The program itself isn’t perfect either.

Black students make up more than 21 percent of Florida’s K-12 student population, but only 6 percent of Bright Futures recipients are Black. And while white students comprise 36 percent of total students, they have amounted to more than half of the scholarship’s recipients every year since the program’s inception.

Scholars have found that state-provided merit aid can often give money to already-advantaged students, and is not focused on improving access for underprivileged students, said Justin Ortagus, director of the Institute of Higher Education at the University of Florida’s College of Education.

Ortagus, who was a recipient of the scholarship himself, said that doesn’t mean merit aid programs aren’t successful at their intended purpose.

“We have to be honest about what we are prioritizing, and merit aid is not the mechanism to close equity gaps,” he said. A program like Bright Futures “makes a lot of sense for the state” because its goals are to keep the state’s best and brightest at home so they can contribute to the local economy and increase the prestige of local institutions, Ortagus said.

While the program doesn’t explicitly aim to help low-income students, it does end up helping many, including Ortagus, who grew up low-income and went to the school where he now teaches with 100 percent of his tuition covered.

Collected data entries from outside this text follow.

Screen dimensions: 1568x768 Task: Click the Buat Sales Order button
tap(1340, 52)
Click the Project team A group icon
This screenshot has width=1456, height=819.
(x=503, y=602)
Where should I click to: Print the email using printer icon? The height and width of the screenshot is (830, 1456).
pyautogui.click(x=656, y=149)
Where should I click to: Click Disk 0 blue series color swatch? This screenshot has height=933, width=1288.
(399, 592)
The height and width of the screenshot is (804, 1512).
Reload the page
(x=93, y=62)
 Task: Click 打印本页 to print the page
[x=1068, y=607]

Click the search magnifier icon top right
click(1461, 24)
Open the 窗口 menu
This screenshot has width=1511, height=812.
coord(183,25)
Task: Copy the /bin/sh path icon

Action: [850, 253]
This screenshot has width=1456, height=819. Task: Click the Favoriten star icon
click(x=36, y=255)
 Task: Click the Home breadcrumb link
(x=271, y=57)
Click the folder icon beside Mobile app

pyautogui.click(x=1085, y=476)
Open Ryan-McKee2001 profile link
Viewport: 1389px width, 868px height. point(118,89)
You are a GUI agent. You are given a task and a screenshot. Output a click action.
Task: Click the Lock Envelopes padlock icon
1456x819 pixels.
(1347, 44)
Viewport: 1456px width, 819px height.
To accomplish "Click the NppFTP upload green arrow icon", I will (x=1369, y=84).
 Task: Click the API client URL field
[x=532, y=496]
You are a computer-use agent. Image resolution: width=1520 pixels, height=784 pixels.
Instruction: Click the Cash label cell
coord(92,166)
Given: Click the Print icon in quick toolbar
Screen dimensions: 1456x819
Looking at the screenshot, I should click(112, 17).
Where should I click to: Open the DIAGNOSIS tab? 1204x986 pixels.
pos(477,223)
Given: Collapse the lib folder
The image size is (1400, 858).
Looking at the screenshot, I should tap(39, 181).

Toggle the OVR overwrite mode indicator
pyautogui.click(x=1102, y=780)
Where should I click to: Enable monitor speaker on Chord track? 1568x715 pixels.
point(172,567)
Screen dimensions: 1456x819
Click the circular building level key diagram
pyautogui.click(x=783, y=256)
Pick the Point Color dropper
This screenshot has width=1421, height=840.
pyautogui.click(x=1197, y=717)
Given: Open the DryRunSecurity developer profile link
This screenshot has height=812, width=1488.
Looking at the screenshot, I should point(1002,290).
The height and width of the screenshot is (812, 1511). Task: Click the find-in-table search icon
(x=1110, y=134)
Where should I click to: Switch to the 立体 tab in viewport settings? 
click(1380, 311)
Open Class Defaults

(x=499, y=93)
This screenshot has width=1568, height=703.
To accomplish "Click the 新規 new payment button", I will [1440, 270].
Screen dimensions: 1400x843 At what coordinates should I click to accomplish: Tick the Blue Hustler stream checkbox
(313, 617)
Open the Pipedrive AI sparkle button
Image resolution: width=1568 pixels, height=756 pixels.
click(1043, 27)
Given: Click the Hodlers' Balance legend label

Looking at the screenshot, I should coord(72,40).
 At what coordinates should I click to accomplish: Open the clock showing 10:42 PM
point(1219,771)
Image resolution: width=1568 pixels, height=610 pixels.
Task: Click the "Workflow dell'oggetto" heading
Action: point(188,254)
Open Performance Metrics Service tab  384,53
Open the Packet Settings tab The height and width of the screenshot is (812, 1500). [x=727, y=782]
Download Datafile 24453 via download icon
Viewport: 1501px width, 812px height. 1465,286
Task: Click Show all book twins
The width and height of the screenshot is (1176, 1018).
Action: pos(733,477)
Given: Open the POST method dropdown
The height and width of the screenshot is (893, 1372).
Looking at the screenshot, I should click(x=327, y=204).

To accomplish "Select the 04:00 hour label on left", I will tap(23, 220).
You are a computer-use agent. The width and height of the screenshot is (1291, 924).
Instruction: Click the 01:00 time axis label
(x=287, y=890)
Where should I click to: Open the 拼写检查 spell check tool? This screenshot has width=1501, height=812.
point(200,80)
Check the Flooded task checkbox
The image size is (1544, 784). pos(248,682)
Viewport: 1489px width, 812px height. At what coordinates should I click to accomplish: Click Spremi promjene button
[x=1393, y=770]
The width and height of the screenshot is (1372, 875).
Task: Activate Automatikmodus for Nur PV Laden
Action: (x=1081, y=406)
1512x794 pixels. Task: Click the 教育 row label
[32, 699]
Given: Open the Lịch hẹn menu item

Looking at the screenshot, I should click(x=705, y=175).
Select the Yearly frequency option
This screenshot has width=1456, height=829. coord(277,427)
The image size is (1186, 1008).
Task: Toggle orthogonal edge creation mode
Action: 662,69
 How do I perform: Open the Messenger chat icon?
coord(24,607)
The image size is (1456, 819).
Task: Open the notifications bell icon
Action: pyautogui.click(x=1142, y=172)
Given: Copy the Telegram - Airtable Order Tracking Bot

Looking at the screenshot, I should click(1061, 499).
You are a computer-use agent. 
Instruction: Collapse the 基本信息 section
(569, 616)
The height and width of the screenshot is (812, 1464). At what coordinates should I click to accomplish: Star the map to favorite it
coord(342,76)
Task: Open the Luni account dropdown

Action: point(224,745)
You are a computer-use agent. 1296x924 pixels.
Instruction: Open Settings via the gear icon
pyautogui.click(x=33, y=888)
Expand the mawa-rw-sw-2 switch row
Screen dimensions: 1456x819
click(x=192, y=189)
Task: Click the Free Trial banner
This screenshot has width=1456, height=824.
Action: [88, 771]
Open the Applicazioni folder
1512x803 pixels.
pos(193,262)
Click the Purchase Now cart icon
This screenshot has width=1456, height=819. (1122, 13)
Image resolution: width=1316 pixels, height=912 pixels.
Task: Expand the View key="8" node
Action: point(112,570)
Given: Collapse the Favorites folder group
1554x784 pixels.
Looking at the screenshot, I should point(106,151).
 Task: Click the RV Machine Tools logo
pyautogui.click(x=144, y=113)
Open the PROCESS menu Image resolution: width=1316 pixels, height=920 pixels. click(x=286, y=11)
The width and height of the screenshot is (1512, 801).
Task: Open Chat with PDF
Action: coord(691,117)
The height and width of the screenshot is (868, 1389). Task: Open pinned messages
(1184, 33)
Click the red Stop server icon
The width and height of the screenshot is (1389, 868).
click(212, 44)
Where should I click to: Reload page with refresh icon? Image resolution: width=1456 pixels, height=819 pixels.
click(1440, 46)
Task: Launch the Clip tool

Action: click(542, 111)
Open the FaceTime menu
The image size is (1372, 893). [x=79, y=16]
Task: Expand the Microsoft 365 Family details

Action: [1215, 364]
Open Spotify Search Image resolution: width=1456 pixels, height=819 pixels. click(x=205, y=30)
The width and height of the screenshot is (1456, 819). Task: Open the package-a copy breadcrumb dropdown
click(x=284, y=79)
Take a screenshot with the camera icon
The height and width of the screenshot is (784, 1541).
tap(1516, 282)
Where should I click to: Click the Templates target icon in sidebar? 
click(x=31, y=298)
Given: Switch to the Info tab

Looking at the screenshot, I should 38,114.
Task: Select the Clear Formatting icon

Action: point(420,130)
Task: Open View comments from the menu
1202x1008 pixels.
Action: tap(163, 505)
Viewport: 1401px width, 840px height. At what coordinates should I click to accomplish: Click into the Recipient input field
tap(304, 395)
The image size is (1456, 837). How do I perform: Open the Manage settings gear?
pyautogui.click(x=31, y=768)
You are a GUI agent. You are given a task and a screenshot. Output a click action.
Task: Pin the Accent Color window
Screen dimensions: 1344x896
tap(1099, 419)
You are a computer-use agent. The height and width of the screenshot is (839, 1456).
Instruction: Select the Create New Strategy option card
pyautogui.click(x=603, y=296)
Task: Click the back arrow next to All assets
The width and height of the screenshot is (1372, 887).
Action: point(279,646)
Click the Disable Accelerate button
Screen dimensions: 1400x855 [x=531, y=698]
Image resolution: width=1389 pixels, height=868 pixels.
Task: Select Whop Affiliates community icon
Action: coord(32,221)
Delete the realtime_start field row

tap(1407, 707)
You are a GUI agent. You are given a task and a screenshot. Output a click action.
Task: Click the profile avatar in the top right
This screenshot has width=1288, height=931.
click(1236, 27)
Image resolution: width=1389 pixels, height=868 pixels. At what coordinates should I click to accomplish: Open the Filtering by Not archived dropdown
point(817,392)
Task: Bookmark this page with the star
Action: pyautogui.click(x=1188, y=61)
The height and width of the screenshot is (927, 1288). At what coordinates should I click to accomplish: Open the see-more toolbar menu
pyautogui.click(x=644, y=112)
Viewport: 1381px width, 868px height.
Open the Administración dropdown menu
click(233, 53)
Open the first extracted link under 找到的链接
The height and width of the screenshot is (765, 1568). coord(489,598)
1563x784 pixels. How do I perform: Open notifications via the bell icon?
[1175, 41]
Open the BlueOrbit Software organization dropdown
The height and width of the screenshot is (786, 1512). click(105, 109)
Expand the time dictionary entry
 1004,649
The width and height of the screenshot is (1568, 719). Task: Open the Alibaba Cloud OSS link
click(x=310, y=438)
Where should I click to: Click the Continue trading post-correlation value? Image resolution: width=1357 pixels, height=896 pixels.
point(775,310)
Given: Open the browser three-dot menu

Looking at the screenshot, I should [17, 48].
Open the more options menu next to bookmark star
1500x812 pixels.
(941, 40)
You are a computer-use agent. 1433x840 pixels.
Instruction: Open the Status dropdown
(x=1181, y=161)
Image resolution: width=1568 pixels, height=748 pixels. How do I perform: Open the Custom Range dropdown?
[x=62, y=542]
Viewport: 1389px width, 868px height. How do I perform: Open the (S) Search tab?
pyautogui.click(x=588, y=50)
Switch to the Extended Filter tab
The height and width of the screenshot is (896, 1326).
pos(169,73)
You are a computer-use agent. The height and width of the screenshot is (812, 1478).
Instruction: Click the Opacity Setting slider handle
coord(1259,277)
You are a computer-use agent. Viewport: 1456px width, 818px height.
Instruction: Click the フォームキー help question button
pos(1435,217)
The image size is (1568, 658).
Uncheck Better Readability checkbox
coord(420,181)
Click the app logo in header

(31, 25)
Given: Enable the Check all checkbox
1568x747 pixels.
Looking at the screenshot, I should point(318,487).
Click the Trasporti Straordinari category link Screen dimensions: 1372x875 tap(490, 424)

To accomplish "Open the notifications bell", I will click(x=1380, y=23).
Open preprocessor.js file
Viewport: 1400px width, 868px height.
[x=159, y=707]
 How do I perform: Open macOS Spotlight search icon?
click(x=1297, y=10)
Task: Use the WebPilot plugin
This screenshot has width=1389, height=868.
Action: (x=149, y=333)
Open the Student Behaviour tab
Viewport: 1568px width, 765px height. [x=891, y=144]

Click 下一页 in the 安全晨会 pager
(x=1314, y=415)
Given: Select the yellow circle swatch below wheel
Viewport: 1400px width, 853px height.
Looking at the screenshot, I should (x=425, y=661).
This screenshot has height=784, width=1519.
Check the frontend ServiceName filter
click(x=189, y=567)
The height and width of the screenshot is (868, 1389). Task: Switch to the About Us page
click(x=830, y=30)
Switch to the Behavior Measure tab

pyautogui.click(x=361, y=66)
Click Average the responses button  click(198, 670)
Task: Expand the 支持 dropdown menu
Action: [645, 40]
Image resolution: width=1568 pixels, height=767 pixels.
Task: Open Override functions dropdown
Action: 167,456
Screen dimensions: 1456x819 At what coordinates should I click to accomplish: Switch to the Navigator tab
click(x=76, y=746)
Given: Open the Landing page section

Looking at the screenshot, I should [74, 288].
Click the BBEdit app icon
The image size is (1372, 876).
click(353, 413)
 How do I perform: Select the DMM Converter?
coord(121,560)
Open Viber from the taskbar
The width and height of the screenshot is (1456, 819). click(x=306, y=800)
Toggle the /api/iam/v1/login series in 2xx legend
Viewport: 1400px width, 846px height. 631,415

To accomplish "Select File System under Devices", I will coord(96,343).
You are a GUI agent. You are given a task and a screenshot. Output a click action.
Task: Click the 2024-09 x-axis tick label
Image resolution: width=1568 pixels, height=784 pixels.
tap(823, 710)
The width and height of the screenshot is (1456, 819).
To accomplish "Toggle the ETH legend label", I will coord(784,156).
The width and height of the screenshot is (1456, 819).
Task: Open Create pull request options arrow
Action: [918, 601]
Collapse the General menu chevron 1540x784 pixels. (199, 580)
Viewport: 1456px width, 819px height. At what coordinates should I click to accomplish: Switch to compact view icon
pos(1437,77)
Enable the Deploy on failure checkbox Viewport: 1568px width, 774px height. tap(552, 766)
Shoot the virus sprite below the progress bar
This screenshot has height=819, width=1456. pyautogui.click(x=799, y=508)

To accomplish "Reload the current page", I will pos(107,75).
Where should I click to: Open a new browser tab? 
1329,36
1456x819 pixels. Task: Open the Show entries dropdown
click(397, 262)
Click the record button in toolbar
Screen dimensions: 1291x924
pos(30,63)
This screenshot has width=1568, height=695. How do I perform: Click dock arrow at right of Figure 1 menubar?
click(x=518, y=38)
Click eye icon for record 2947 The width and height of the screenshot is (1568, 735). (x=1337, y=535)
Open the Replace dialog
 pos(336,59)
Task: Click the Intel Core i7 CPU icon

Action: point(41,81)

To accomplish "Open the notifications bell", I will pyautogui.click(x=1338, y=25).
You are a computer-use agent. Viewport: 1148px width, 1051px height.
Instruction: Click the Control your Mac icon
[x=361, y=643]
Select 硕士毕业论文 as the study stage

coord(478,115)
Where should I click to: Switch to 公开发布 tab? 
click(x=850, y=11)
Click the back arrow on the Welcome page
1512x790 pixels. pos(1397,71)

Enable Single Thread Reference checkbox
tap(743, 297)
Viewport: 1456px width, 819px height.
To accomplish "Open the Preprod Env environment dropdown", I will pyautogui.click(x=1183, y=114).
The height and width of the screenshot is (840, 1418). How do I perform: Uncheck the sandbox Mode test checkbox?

SB 86, he suspects, would only exacerbate inequality that is already endemic to many merit aid programs.

The students who helped fight to save the scholarship from the first iteration of proposed cuts said they know it’s not perfect, and that the experience successfully lobbying the state Legislature to save Bright Futures has emboldened them to continue advocating for more equitable higher education in Florida

“Bright futures has always disproportionately had less Black and brown recipients because of the SAT requirement,” said Thomas Truong, an 16-year-old organizer with Save Bright Futures. “What this would have done is restrict it even more for minorities.”

“We want education to be accessible to everyone,” he said. Now, as more changes are proposed, he and his peers know they can use their voices to continue advocating for the program.